Every line in the data below that includes "Given" belongs in the answer, copied as it stands.

Provided entries:
>>>>>
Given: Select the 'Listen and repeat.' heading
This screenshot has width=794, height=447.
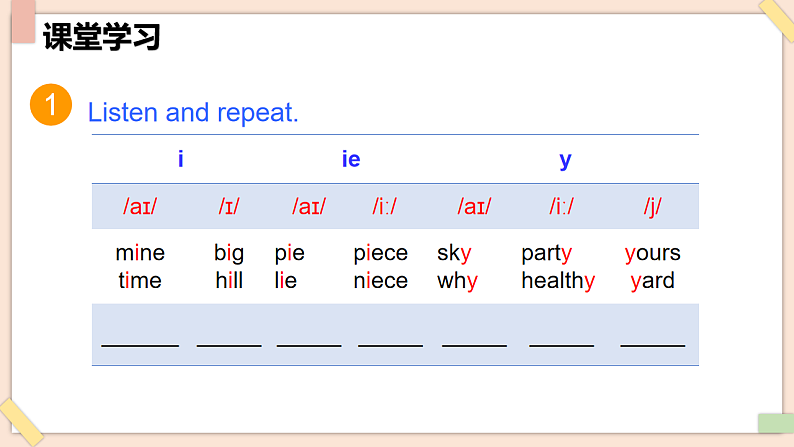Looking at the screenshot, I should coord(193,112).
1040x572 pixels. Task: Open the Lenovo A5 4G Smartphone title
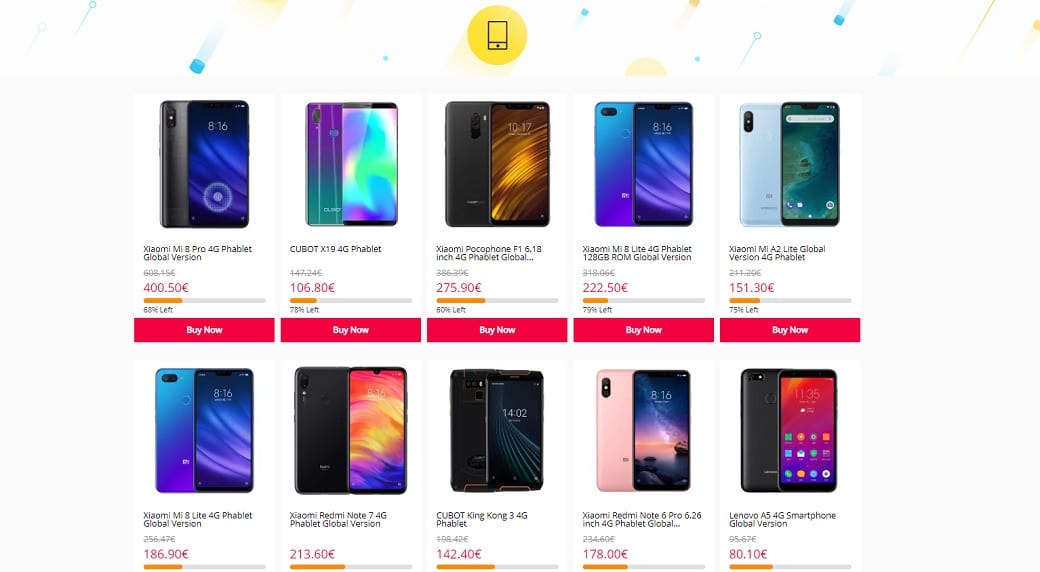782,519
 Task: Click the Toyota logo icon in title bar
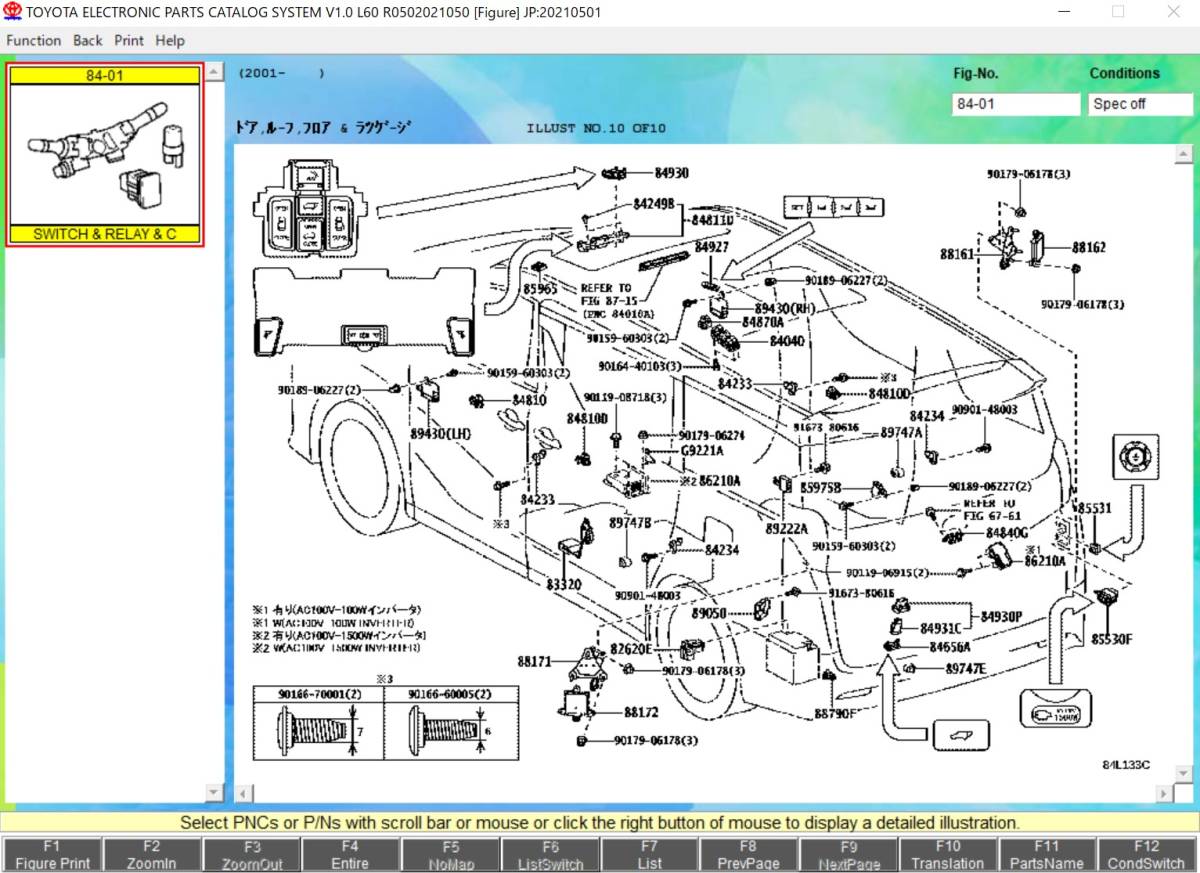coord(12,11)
<<<<<
>>>>>
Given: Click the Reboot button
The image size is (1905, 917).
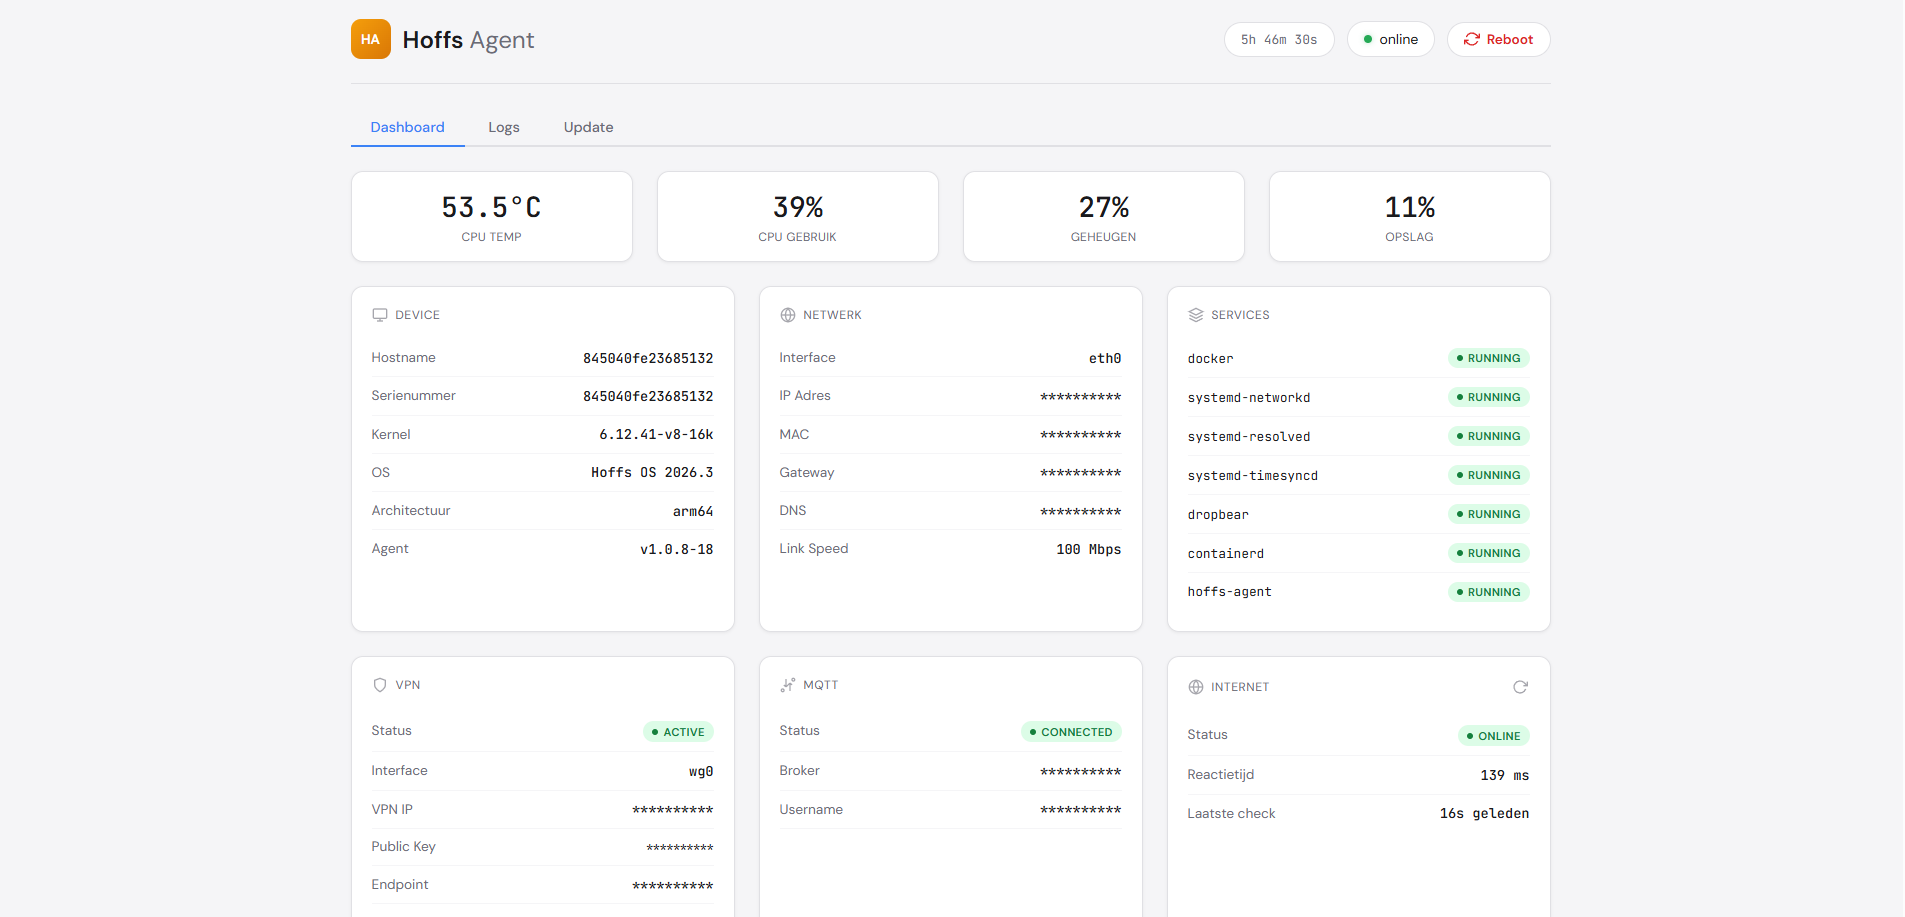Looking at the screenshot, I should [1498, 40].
<<<<<
Response area:
Given: Select the 'Listen and repeat.' heading
Given: Click the Reboot button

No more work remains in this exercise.